Recorded ADS-B data show the airplane departing and proceeding westerly for about four minutes before a right turn to a northwesterly heading was initiated. By 0938:37, the airplane had climbed to 9500 feet msl. It then made a descending left turn to 8600 feet msl by 0938:46, followed by a right turn. The last recorded ADS-B data depicted the airplane at 8400 feet msl and about 579 feet northeast of the accident site.
July 25, 2022, Tryon, Neb.
Van’s RV-9A Experimental
At 0839 Central time, the airplane was destroyed when it collided with terrain after apparently descending out of control. The pilot and student pilot-rated passenger were fatally injured.
Radar and ATC recordings show the flight took off at about 0715 and flew northeast toward its intended destination at 9500 feet msl while receiving VFR flight following services. Sometime later, the pilot reported climbing through 11,500 feet. He advised ATC they were trying to remain clear of clouds and requested assistance in finding visual conditions as they climbed. Shortly after the pilot reported climbing through 12,300 feet and still in the “soup,” radar data show the airplane descending through 7600 feet. There was no response to ATC’s calls.

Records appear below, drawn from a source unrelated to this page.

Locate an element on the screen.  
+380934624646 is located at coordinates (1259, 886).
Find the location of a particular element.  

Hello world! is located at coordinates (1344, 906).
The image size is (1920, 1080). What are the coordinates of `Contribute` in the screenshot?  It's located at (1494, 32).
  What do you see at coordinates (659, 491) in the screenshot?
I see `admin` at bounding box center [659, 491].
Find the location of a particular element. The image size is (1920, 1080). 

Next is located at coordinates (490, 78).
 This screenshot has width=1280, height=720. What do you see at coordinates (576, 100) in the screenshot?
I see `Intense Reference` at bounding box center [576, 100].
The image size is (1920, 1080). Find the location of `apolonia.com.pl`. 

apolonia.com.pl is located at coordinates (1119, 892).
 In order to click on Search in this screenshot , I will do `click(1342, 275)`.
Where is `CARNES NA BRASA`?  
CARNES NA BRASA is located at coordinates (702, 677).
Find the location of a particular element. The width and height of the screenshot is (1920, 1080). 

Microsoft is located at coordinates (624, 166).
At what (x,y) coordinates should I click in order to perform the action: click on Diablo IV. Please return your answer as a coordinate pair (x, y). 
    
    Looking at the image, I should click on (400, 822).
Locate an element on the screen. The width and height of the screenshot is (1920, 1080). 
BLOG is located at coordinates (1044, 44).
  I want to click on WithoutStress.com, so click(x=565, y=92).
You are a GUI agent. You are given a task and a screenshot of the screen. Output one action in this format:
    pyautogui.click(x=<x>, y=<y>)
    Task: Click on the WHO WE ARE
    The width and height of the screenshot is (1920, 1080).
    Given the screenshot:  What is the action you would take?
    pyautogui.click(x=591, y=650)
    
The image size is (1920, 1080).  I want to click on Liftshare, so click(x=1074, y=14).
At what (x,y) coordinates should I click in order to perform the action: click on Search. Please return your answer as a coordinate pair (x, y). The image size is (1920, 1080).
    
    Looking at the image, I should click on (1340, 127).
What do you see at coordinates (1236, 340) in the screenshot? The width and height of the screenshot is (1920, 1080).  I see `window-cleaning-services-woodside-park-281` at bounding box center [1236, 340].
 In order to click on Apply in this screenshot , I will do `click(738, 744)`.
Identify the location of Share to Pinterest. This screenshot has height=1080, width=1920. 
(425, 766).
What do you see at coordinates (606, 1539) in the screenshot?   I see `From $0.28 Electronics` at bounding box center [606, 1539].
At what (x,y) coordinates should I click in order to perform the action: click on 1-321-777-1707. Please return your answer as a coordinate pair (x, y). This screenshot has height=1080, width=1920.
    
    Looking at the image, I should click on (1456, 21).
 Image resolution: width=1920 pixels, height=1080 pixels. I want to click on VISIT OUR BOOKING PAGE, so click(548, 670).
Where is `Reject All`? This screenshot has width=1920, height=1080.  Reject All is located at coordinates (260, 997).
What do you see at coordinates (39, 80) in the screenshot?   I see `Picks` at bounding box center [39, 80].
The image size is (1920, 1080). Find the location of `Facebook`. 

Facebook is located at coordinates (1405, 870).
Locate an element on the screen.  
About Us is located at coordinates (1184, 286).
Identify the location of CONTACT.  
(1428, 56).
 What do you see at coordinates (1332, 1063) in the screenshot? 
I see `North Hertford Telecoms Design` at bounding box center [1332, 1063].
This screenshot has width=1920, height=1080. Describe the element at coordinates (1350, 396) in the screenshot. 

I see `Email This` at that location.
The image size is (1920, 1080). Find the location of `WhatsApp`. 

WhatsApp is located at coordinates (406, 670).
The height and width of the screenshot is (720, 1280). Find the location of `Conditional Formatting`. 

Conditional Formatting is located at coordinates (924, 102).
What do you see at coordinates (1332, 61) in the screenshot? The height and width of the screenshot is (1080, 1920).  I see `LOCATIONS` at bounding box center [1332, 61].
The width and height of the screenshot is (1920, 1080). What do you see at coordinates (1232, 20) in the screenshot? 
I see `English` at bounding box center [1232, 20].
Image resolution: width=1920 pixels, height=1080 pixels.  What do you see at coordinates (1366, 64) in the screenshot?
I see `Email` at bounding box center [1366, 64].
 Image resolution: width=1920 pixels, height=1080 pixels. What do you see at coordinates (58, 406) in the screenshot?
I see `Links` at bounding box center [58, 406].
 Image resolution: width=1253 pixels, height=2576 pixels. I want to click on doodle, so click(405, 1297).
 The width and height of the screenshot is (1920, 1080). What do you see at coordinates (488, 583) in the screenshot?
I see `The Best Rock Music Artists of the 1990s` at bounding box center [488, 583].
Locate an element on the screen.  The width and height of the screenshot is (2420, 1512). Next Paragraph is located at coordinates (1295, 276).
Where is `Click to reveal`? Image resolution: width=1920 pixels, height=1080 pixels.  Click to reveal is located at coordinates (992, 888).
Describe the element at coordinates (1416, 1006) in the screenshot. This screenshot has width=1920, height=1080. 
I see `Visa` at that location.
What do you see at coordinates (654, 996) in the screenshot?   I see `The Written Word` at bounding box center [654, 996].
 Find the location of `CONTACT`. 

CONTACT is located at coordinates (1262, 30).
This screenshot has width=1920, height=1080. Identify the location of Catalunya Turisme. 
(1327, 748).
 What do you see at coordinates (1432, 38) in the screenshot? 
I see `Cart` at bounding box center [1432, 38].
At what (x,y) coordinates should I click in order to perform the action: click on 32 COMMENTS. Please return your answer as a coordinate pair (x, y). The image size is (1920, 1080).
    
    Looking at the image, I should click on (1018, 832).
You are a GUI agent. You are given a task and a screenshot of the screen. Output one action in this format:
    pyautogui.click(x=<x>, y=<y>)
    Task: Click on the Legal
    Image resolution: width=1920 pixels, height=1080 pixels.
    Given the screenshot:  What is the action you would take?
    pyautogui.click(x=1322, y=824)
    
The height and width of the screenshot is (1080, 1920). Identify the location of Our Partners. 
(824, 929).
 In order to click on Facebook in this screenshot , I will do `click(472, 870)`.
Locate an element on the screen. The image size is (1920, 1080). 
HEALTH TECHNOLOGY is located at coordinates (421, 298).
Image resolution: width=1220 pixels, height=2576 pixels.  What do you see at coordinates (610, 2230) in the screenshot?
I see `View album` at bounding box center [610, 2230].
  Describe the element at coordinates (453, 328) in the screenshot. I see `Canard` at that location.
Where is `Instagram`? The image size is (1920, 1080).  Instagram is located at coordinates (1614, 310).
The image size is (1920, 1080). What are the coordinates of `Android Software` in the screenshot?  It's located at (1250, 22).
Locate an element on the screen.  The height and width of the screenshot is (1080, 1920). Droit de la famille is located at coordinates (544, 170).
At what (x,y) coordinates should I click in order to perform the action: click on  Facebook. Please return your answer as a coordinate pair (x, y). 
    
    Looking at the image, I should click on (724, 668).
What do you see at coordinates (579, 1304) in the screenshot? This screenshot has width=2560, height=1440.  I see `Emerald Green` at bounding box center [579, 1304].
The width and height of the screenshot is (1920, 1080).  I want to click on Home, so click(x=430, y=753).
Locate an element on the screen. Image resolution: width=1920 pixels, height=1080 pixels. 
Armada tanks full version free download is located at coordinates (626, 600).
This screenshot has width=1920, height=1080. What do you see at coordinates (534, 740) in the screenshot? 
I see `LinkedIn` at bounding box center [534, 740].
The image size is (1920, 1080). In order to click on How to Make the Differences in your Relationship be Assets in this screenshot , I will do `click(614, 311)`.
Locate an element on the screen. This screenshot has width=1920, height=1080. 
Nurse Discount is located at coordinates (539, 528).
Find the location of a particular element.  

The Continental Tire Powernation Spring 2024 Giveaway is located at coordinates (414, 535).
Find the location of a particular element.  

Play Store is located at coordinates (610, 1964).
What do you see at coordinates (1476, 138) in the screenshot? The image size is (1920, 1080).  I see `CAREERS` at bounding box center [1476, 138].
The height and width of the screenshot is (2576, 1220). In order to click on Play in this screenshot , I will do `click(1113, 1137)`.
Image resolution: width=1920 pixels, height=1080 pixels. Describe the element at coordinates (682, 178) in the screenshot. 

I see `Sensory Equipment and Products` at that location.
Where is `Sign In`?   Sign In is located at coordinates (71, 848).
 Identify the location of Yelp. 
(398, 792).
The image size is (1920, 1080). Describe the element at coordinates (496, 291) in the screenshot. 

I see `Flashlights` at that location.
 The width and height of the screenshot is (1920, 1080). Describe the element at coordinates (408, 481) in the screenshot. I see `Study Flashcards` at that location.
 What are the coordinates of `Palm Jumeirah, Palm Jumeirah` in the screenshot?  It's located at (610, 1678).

July 29, 2022, Raeford, N.C.
CASA C-212 Aviocar
The airplane was substantially damaged in a hard landing and subsequent emergency landing at about 1404 Eastern time. The pilot-in-command (PIC) was not injured; the second-in-command (SIC) sustained fatal injuries.
Earlier, while the SIC was attempting to land, a hard landing ensued, shearing off the right main landing gear. The PIC elected to divert to a nearby airport. About 20 minutes into the diversion, the SIC became visibly upset about the hard landing, soon opened his side window and “may have gotten sick.” The SIC then lowered the airplane’s rear ramp, indicating he “felt like he was going to be sick and needed air.” The SIC left his seat, removed his headset, “apologized and departed the airplane via the aft ramp door.”
The PIC turned the airplane right to search for the SIC and notified ATC his SIC had departed the airplane without a parachute. He then proceeded to the divert airport, performed a low approach and then an emergency landing, with the airplane coming to rest upright in the grass beside the runway.